Activity: Copy the lines starting with the line that contains "At what (x,y)" and going on through the line that contains "Looking at the", with "coordinate pair" renamed to "point" and nothing else changed.

++++ Recorded data

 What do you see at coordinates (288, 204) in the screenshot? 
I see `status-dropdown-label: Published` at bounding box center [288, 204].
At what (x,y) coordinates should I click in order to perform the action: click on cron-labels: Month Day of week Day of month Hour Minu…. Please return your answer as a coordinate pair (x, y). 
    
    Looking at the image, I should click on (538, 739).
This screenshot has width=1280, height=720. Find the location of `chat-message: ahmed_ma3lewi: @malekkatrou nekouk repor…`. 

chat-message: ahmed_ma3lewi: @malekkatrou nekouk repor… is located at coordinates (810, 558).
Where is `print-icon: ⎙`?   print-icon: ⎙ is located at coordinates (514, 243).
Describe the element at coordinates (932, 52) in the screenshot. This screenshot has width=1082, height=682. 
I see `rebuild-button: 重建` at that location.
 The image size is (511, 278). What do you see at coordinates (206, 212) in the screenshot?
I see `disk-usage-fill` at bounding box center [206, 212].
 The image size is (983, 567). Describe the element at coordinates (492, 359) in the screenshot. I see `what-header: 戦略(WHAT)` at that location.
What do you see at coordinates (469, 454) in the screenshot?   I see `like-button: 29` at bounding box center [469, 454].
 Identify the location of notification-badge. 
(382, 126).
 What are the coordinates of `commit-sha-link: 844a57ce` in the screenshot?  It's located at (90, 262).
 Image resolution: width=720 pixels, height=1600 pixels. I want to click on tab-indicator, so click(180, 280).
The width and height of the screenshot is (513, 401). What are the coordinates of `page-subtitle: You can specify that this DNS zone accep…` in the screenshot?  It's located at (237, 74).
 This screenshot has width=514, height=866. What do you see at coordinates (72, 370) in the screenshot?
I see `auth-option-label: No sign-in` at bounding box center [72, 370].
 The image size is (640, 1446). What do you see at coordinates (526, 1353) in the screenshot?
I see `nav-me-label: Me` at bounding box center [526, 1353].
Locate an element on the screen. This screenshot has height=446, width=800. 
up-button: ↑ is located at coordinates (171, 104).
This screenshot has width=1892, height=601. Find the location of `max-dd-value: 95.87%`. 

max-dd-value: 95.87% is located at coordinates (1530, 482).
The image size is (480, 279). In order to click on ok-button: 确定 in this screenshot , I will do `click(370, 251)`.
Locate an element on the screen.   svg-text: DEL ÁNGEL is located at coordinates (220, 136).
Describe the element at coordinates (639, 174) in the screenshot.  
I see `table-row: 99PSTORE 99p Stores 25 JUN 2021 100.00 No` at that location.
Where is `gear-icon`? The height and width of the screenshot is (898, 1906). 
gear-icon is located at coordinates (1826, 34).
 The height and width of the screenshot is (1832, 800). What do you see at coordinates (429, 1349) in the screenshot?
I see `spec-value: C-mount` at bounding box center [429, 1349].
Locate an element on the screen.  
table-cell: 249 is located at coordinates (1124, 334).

++++++++

Written response:
At what (x,y) coordinates should I click in order to perform the action: click on cron-labels: Month Day of week Day of month Hour Minu…. Please return your answer as a point (x, y). 
    
    Looking at the image, I should click on (538, 739).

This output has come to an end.